Dataset entries:
● ● ● ● ● ● ●

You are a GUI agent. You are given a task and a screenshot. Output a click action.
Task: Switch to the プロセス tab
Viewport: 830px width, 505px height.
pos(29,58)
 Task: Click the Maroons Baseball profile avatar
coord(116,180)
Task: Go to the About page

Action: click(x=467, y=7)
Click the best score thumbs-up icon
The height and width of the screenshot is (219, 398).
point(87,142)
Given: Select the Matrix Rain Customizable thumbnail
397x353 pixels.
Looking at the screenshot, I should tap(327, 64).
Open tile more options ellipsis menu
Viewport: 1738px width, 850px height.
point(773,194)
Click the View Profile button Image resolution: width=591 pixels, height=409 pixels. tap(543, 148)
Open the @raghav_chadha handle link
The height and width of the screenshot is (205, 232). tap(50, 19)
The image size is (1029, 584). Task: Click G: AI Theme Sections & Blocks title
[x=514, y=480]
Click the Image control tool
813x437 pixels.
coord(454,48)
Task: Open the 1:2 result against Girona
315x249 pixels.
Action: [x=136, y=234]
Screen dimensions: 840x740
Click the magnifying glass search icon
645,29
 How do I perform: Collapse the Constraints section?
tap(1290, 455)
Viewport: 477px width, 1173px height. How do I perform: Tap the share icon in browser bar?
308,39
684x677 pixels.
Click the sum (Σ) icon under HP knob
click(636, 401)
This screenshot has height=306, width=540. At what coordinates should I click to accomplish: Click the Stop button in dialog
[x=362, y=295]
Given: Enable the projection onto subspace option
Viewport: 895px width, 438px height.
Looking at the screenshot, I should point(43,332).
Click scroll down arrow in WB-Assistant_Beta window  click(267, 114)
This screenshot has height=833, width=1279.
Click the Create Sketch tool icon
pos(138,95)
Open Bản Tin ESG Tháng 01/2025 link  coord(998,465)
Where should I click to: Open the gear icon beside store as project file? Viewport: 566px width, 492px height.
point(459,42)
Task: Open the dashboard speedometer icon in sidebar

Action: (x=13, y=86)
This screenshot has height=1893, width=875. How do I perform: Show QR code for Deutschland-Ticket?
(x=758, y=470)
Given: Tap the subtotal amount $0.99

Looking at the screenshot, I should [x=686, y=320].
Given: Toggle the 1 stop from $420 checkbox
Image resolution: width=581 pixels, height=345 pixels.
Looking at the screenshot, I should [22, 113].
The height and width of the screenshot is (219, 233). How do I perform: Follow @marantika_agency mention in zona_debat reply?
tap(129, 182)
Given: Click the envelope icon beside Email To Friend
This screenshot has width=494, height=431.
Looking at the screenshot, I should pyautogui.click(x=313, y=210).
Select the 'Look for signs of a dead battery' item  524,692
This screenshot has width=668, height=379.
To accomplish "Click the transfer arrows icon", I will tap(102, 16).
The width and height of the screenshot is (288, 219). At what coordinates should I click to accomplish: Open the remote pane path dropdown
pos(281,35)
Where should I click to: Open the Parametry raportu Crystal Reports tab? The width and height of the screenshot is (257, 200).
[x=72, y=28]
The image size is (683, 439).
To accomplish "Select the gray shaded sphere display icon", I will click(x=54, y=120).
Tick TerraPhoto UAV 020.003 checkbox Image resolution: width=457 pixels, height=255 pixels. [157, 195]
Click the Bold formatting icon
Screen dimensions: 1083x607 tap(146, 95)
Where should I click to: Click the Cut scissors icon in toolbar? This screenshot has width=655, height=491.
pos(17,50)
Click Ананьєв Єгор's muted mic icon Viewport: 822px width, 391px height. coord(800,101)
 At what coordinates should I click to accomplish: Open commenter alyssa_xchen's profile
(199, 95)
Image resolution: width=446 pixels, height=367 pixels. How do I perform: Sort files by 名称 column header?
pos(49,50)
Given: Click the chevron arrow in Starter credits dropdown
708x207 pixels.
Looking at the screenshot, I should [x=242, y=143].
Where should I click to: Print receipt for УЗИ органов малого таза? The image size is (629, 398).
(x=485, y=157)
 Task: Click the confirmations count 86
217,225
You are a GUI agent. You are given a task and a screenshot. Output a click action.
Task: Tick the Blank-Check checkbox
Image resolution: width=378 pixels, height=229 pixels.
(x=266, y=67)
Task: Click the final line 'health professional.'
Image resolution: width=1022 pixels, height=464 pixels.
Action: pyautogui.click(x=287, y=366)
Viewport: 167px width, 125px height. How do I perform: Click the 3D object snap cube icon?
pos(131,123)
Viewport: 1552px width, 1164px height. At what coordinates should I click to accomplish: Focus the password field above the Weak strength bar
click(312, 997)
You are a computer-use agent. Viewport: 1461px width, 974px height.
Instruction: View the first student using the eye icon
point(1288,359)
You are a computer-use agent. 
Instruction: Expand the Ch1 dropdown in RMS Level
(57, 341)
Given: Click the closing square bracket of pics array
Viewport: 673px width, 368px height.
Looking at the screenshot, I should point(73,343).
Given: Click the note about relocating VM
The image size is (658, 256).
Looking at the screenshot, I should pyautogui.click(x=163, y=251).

● ● ● ● ● ● ●

WHAT IS EXPECTED: Set down the records again without altering a word.

FINAL ANSWER:
You are a GUI agent. You are given a task and a screenshot. Output a click action.
Task: Switch to the プロセス tab
Viewport: 830px width, 505px height.
pos(29,58)
 Task: Click the Maroons Baseball profile avatar
coord(116,180)
Task: Go to the About page

Action: click(x=467, y=7)
Click the best score thumbs-up icon
The height and width of the screenshot is (219, 398).
point(87,142)
Given: Select the Matrix Rain Customizable thumbnail
397x353 pixels.
Looking at the screenshot, I should tap(327, 64).
Open tile more options ellipsis menu
Viewport: 1738px width, 850px height.
point(773,194)
Click the View Profile button Image resolution: width=591 pixels, height=409 pixels. tap(543, 148)
Open the @raghav_chadha handle link
The height and width of the screenshot is (205, 232). tap(50, 19)
The image size is (1029, 584). Task: Click G: AI Theme Sections & Blocks title
[x=514, y=480]
Click the Image control tool
813x437 pixels.
coord(454,48)
Task: Open the 1:2 result against Girona
315x249 pixels.
Action: [x=136, y=234]
Screen dimensions: 840x740
Click the magnifying glass search icon
645,29
 How do I perform: Collapse the Constraints section?
tap(1290, 455)
Viewport: 477px width, 1173px height. How do I perform: Tap the share icon in browser bar?
308,39
684x677 pixels.
Click the sum (Σ) icon under HP knob
click(636, 401)
This screenshot has height=306, width=540. At what coordinates should I click to accomplish: Click the Stop button in dialog
[x=362, y=295]
Given: Enable the projection onto subspace option
Viewport: 895px width, 438px height.
Looking at the screenshot, I should point(43,332).
Click scroll down arrow in WB-Assistant_Beta window  click(267, 114)
This screenshot has height=833, width=1279.
Click the Create Sketch tool icon
pos(138,95)
Open Bản Tin ESG Tháng 01/2025 link  coord(998,465)
Where should I click to: Open the gear icon beside store as project file? Viewport: 566px width, 492px height.
point(459,42)
Task: Open the dashboard speedometer icon in sidebar

Action: (x=13, y=86)
This screenshot has height=1893, width=875. How do I perform: Show QR code for Deutschland-Ticket?
(x=758, y=470)
Given: Tap the subtotal amount $0.99

Looking at the screenshot, I should [x=686, y=320].
Given: Toggle the 1 stop from $420 checkbox
Image resolution: width=581 pixels, height=345 pixels.
Looking at the screenshot, I should [22, 113].
The height and width of the screenshot is (219, 233). How do I perform: Follow @marantika_agency mention in zona_debat reply?
tap(129, 182)
Given: Click the envelope icon beside Email To Friend
This screenshot has width=494, height=431.
Looking at the screenshot, I should pyautogui.click(x=313, y=210).
Select the 'Look for signs of a dead battery' item  524,692
This screenshot has width=668, height=379.
To accomplish "Click the transfer arrows icon", I will tap(102, 16).
The width and height of the screenshot is (288, 219). At what coordinates should I click to accomplish: Open the remote pane path dropdown
pos(281,35)
Where should I click to: Open the Parametry raportu Crystal Reports tab? The width and height of the screenshot is (257, 200).
[x=72, y=28]
The image size is (683, 439).
To accomplish "Select the gray shaded sphere display icon", I will click(x=54, y=120).
Tick TerraPhoto UAV 020.003 checkbox Image resolution: width=457 pixels, height=255 pixels. [157, 195]
Click the Bold formatting icon
Screen dimensions: 1083x607 tap(146, 95)
Where should I click to: Click the Cut scissors icon in toolbar? This screenshot has width=655, height=491.
pos(17,50)
Click Ананьєв Єгор's muted mic icon Viewport: 822px width, 391px height. coord(800,101)
 At what coordinates should I click to accomplish: Open commenter alyssa_xchen's profile
(199, 95)
Image resolution: width=446 pixels, height=367 pixels. How do I perform: Sort files by 名称 column header?
pos(49,50)
Given: Click the chevron arrow in Starter credits dropdown
708x207 pixels.
Looking at the screenshot, I should [x=242, y=143].
Where should I click to: Print receipt for УЗИ органов малого таза? The image size is (629, 398).
(x=485, y=157)
 Task: Click the confirmations count 86
217,225
You are a GUI agent. You are given a task and a screenshot. Output a click action.
Task: Tick the Blank-Check checkbox
Image resolution: width=378 pixels, height=229 pixels.
(x=266, y=67)
Task: Click the final line 'health professional.'
Image resolution: width=1022 pixels, height=464 pixels.
Action: pyautogui.click(x=287, y=366)
Viewport: 167px width, 125px height. How do I perform: Click the 3D object snap cube icon?
pos(131,123)
Viewport: 1552px width, 1164px height. At what coordinates should I click to accomplish: Focus the password field above the Weak strength bar
click(312, 997)
You are a computer-use agent. Viewport: 1461px width, 974px height.
Instruction: View the first student using the eye icon
point(1288,359)
You are a computer-use agent. 
Instruction: Expand the Ch1 dropdown in RMS Level
(57, 341)
Given: Click the closing square bracket of pics array
Viewport: 673px width, 368px height.
Looking at the screenshot, I should point(73,343).
Given: Click the note about relocating VM
The image size is (658, 256).
Looking at the screenshot, I should pyautogui.click(x=163, y=251).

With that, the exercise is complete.